The fundamental elements of the suggested DAL architecture are shown in
Figure 1. The brown boxes refer to the simulated localization environment, which contains various objects, including sports cones, gallon water containers, and cardboard boxes. A dataset consisting of images showing these objects and the associated environment was compiled to support the YOLO segmentation process. While the AGV is moving, the paired RGB images captured by the mono camera are used as input data to the SURF algorithm (shown in purple) to perform obstacle avoidance according to the object detection results obtained from the kNN-assisted YOLOv4 model. Finally, a set of commands was produced to instruct the AGV to move forward, backward, left, right, or stop, as required, to safely reach the designated home position (depicted in white).
In general, DAL is divided into three main parts. So, it needs to be declared that the DAL concept adopts AL and reinforcement learning (RL) so that the first part is the environment. This environment is set in the form of cones, water containers, cardboard, and other items. On the other hand, a previously collected dataset is inserted into a passive environment. In the middle is the visual navigation system. The RGB image in the form of an indoor environment becomes input from the system for detection and recognition by YOLOv4 with consideration of three optimizers: SDGM, RMSProp, and ADAM. Then, the results of YOLOv4 recognition are also used by kNN to find connection points between the previous image and the current image. The results of this search for the shortest distance are used to consider the AGV’s movements in finding a safe route. The RGB input from the AGV is taken continuously and compared; therefore, as soon as the AGV moves, the first image will be taken, and then it will move again for the following image.
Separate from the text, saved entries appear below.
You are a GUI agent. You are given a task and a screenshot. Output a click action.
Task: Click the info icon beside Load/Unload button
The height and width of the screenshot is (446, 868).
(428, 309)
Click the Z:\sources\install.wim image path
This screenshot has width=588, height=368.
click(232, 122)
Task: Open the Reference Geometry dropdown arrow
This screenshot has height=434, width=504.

In this case, there is a shift in the baseline, both on the x-axis and/or z-axis, so it seems that the AGV is using a stereo camera with a pair of identical images.
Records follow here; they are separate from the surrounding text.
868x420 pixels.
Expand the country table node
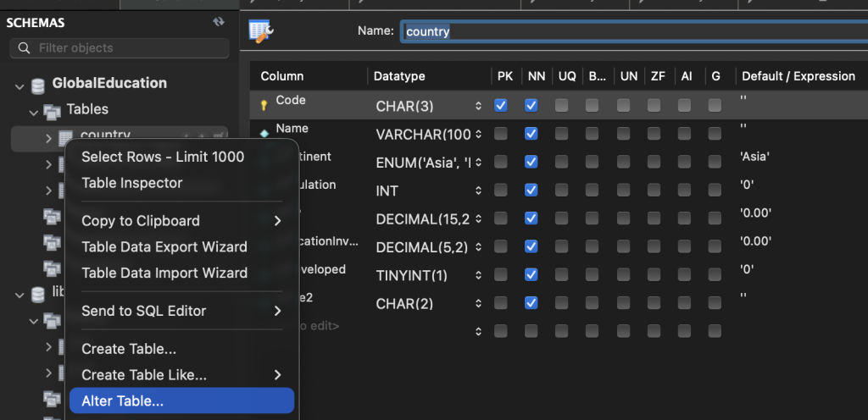pyautogui.click(x=48, y=137)
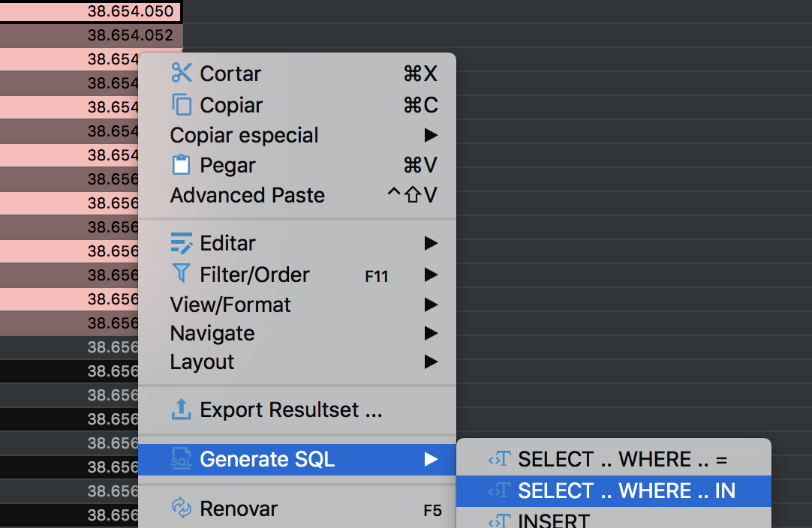The width and height of the screenshot is (812, 528).
Task: Click the scissors icon next to Cortar
Action: tap(182, 73)
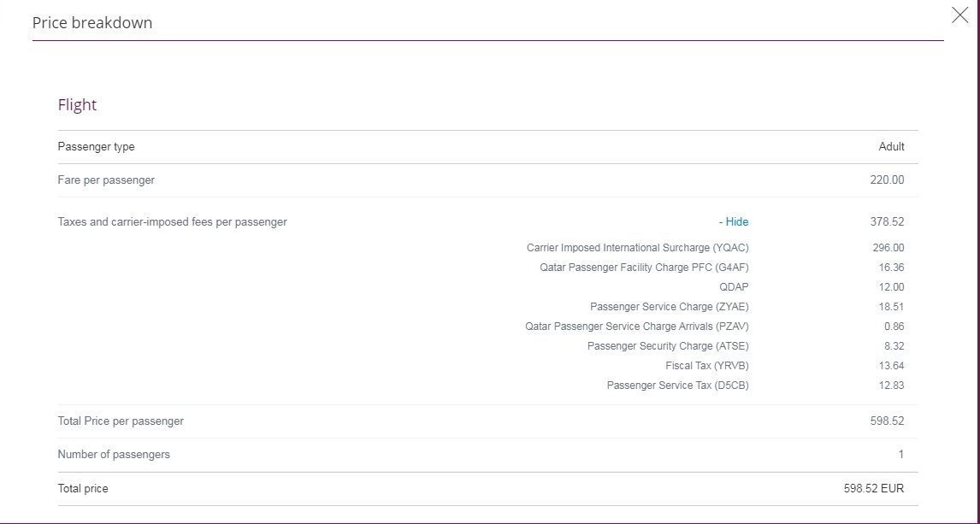Select the Price breakdown heading
980x524 pixels.
(92, 22)
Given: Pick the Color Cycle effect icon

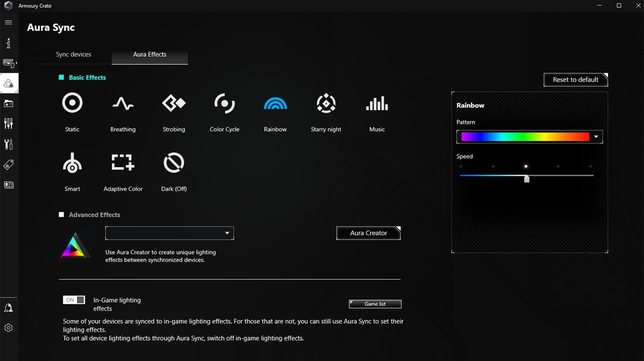Looking at the screenshot, I should [224, 103].
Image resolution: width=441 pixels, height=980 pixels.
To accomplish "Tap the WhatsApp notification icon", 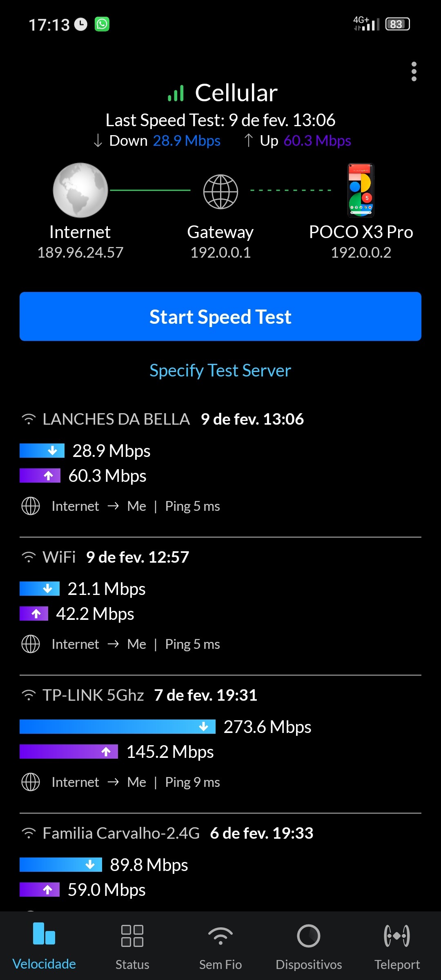I will (x=102, y=25).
SURF processes identical images to find link points between the first and second images. There is no limit to the number of matching points. Naturally, many matching points are more valid in this case, but it is also necessary to limit it to make performance efficient; ten nodes are enough. The navigation algorithm uses the results of these nodes to avoid obstacles, approach the target, turn, and stop. Another algorithm related to DAL tests the accuracy of target detection. The two algorithms are combined to find the target and determine navigation by the AGV in an indoor context.